De acordo com Rachel Moreno, a mídia mostra a todo momento um modelo de beleza e felicidade, escravizando o comportamento das mulheres. “Isso é uma forma de violência sutil”, ressalta ela, destacando: “A mulher passa a sofre a violência do padrão de beleza definido, reduzindo sua auto-estima. A mãe, por exemplo, quer ver a filha feliz, pagando cirurgia plástica e outras interferências. Isso é uma forma de violência”.

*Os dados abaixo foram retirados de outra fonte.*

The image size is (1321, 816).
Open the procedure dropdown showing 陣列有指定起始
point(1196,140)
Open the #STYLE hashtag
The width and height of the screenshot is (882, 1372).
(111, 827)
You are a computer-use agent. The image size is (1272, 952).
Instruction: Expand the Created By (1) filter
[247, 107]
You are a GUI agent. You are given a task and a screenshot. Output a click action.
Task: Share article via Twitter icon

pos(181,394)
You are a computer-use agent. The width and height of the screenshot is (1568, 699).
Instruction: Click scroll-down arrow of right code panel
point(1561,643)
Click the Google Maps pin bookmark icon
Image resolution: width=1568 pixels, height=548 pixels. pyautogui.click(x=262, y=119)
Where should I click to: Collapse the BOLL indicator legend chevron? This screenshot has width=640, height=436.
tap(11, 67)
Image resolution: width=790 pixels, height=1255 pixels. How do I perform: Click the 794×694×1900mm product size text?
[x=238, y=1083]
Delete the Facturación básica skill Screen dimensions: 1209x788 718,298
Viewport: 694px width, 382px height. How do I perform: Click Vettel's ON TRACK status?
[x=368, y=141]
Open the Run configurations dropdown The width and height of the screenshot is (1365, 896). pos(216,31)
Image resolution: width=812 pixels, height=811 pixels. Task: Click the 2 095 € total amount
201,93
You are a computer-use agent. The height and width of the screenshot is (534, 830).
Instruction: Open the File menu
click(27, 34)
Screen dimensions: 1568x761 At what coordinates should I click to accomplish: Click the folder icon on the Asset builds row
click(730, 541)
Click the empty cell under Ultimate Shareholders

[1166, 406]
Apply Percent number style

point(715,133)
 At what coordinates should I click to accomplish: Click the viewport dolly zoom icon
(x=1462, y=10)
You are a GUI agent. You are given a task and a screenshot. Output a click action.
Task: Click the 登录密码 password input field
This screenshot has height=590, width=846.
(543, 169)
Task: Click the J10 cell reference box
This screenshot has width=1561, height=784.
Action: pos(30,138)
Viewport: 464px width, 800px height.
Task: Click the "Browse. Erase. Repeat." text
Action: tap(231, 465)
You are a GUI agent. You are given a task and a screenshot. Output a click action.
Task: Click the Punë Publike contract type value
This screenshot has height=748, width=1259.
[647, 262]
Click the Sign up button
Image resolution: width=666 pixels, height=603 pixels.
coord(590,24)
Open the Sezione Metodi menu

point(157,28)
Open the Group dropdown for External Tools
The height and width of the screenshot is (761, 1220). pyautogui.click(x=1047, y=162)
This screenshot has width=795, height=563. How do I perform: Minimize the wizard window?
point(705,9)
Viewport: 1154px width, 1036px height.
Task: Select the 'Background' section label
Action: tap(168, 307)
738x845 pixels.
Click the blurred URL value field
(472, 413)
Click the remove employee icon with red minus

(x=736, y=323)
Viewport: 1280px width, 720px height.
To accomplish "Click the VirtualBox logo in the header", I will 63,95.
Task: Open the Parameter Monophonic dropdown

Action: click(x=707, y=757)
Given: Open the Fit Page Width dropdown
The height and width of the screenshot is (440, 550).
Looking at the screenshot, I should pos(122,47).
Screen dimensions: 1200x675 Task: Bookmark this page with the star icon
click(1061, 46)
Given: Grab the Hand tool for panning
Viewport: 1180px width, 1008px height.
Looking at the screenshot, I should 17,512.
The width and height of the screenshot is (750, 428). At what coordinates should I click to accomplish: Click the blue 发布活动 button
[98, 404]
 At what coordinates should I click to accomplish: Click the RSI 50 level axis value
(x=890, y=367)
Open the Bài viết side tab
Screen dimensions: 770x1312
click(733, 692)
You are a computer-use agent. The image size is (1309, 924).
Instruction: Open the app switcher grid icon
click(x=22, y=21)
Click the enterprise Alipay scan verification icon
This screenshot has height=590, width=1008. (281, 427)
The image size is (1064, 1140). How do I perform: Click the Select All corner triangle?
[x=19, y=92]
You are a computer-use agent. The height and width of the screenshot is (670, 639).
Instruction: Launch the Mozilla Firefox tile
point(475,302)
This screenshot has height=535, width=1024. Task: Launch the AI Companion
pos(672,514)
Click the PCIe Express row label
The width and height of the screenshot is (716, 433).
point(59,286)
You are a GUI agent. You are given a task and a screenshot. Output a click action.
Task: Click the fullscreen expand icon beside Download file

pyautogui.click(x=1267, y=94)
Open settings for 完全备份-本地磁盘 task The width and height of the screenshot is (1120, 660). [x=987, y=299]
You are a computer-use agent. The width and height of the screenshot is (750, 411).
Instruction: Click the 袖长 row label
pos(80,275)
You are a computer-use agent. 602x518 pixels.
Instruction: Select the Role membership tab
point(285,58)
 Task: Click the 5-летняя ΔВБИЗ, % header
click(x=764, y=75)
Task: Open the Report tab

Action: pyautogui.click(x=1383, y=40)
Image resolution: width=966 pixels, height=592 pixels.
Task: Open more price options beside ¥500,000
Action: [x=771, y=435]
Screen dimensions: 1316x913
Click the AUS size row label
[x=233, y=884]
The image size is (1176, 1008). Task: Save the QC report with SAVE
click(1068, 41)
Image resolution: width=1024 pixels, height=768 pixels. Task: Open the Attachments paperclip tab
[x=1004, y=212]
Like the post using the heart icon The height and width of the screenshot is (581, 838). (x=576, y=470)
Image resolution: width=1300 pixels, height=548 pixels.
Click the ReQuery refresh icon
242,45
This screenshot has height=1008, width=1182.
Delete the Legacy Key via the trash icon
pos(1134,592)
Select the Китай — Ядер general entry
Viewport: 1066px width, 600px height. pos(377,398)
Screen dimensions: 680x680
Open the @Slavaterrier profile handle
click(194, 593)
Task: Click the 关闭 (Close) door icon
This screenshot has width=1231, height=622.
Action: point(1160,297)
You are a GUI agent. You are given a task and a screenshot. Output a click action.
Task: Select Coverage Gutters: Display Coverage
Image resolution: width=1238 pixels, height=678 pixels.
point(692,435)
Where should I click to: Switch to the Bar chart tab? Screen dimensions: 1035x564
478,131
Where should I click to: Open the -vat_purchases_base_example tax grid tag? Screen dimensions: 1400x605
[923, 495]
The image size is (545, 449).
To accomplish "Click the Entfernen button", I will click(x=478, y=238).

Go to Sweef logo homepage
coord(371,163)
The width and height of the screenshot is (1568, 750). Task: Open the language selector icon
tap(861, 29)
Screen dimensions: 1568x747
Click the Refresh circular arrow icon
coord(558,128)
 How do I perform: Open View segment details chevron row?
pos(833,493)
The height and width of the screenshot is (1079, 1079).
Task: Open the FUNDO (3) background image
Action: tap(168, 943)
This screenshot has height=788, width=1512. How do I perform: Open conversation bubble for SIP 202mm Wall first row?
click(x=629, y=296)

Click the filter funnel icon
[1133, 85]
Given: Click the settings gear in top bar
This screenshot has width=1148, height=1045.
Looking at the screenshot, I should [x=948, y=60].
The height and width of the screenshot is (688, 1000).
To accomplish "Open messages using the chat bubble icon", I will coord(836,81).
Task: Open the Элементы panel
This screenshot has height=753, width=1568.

‘Mídia e Violência Simbólica Contra a Mulher’, no ‘V Encontro Nacional do Ministério Público Sobre Violência Contra a Mulher’ (Foto: MPPB)

A outra forma de violência contra a mulher na mídia é a própria banalização da violência, promovida por programas radiofônicos e televisivos sem o mínimo de respeito à pessoa humana, principalmente ao gênero feminino. “A banalização da violência passa a ser vista como natural pela sociedade”, ressalta. “As rádios e tevês são concessões públicas e a responsabilidade social deveria ser cobrada dos proprietários. Mas esperar que situação? Se no país apenas um grupo de seis famílias é dono dos meios de comunicação? São apenas seis famílias que determinam o que você deve saber ou não; uma verdadeira máquina que, por exemplo, prega um posicionamento político em relação ao governo…”.

“Temos que ter uma pluralidade de pontos de vista nos noticiários. Mas isso não é cumprido”, acrescenta Rachel Moreno, lembrando também que “a mulher está invisível na tevê brasileira”. E ela explica: “Um estudo da Unesco mostra que a mulher só ocupa 8% dos telejornais e quase sempre como vítima ou testemunha e raramente como especialista ou protagonista”.

Rachel Moreno é graduada em Psicologia pela Universidade de São Paulo (USP); mestra em Meio Ambiente e Sociedade; integrante do Conselho Nacional de Direitos da Mulher (CNDM); sócia-fundadora do Observatório da Mulher e do Coletivo Feminista e Sexualidade e Saúde. Em sua palestra, ela dividiu a mesa do evento com a secretária executiva da Secretaria de Políticas Para as Mulheres da Presidência da República, Lourdes Maria Bandeira; e com a secretária de Estado da Mulher e da Diversidade Humana do Governo da Paraíba, Gilberta Santos Soares.

No final da manhã desta quinta-feira (27) ainda ocorreu a palestra da secretária executiva Lourdes Bandeira, que tratou de forma institucional o tema ‘O Desafio da Transversalidade de Gênero nas Políticas Públicas’.

O encontro no Unipê é uma realização do Ministério Público da Paraíba (MPPB), por meio das Promotorias de Justiça de Defesa dos Direitos da Mulher de João Pessoa e Campina Grande; do Grupo Nacional de Direitos Humanos (GNDH), da Comissão Permanente de Violência Doméstica e Familiar Contra a Mulher (Copevid); e do Conselho Nacional de Procuradores Gerais (CNPG).

O evento ainda tem apoio da Associação Paraibana do Ministério Público (APMP); do Governo da Paraíba, por meio da Secretaria de Estado da Mulher e da Diversidade Humana; das Prefeituras de João Pessoa (PMJP) e Campina Grande (PMCG); do Centro Universitário de João Pessoa (Unipê); da Universidade Estadual da Paraíba (UEPB) e do Grupo São Braz.